Find the line below with "Task: Click the 仿真流程 sidebar button" and the line with "Click the Quantità column header". Output them and the lines between, exactly, but not the pictures.

:: Supplied entries ::
● ● ● ● ●
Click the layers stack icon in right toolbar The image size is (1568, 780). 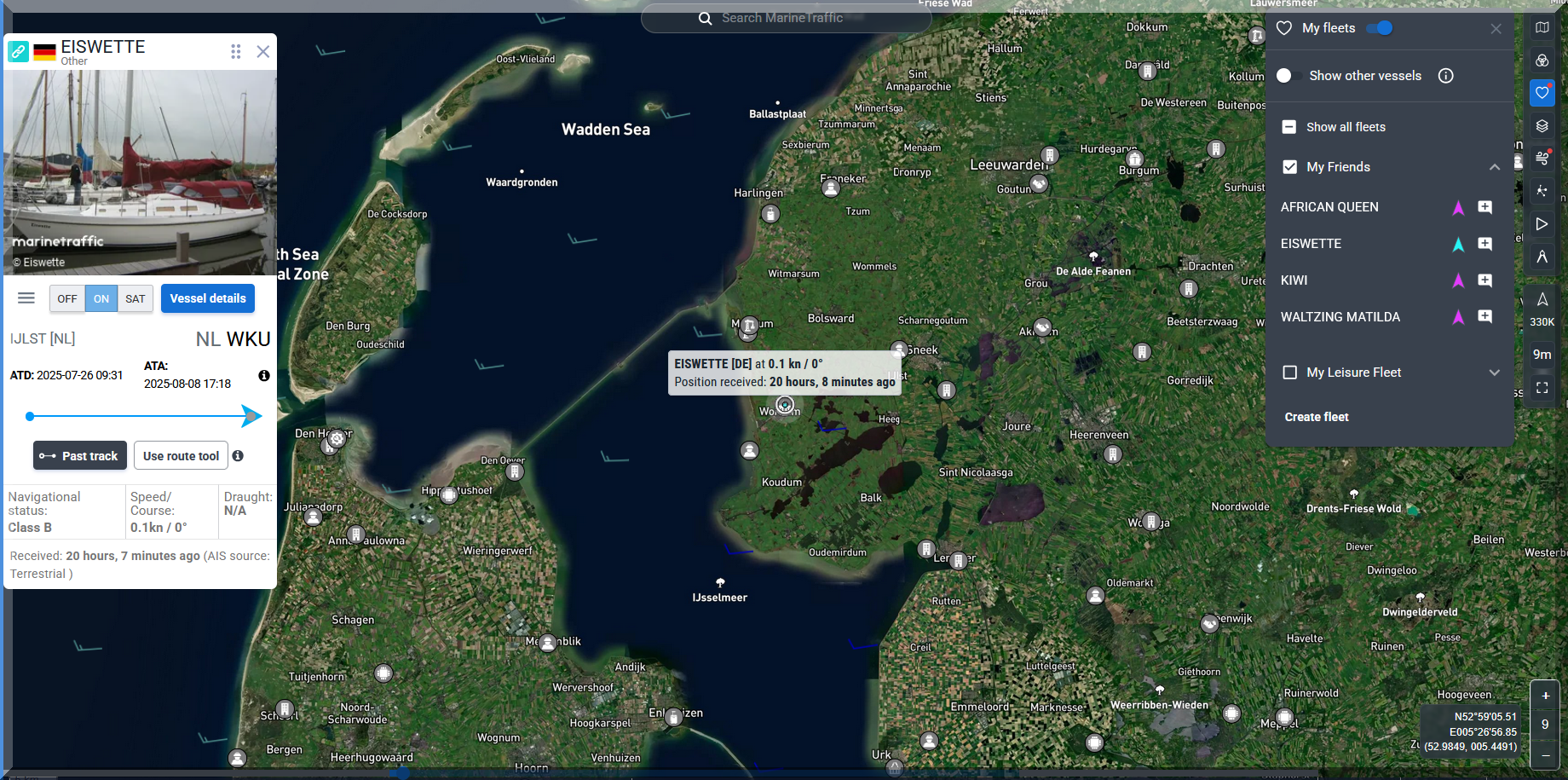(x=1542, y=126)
● ● ● ● ●
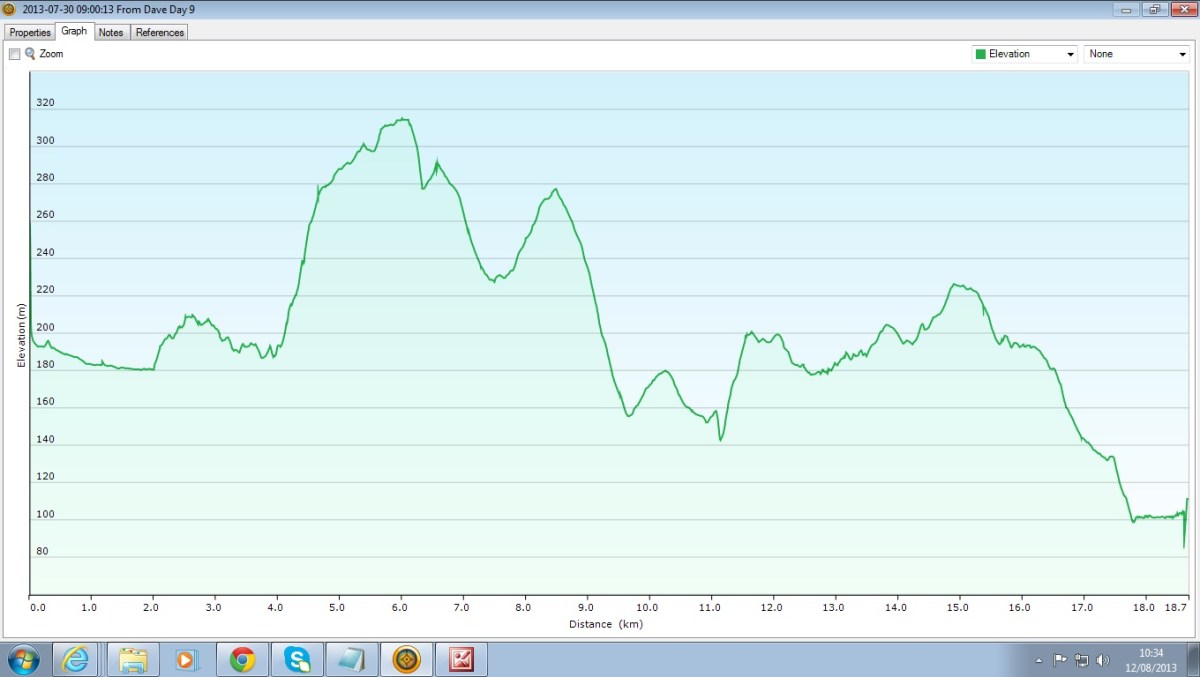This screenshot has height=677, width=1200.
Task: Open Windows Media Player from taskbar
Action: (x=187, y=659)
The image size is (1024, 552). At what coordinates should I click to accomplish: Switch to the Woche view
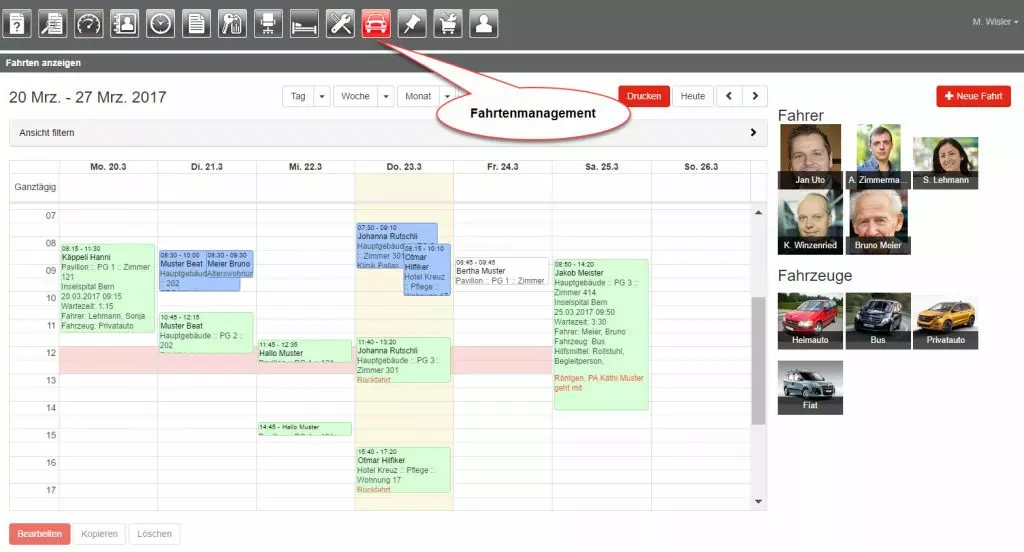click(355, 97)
● ● ● ● ●
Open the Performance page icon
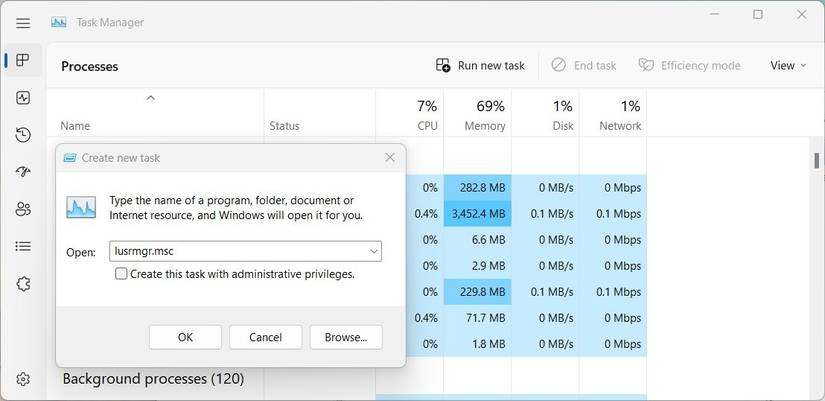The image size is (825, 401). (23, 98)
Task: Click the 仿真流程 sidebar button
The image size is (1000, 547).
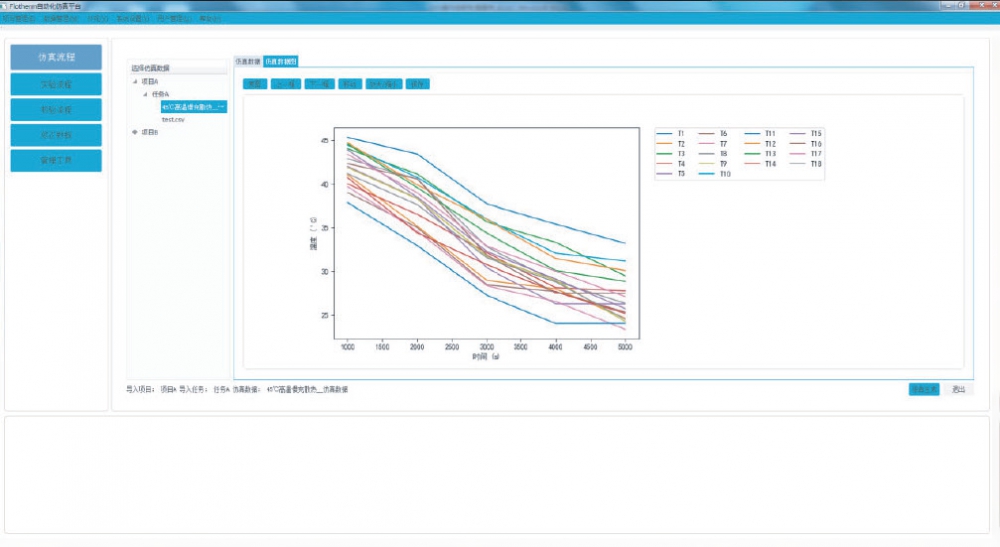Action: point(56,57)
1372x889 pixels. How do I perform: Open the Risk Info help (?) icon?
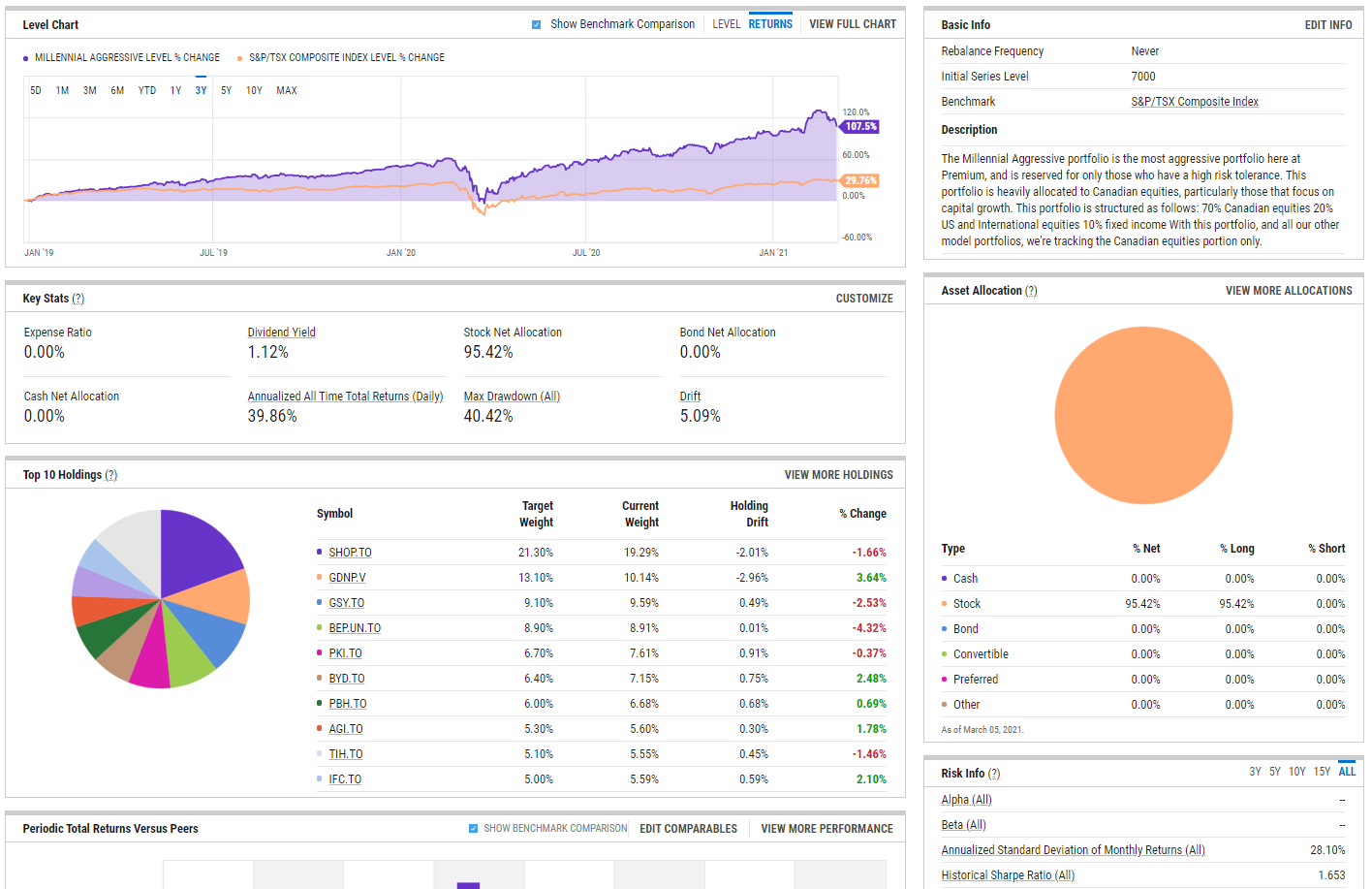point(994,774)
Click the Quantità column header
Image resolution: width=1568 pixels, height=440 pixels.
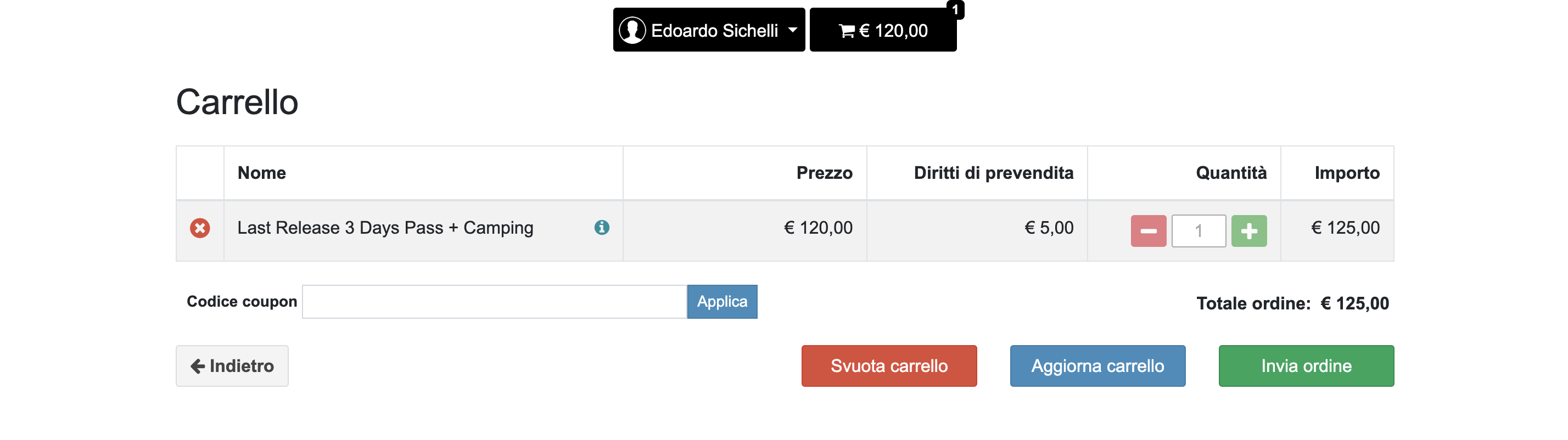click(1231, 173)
● ● ● ● ●
:: Solution ::
Task: Click the 仿真流程 sidebar button
The image size is (1000, 547).
Action: point(56,57)
1372x889 pixels. How do I perform: Open the Risk Info help (?) icon?
point(994,774)
Click the Quantità column header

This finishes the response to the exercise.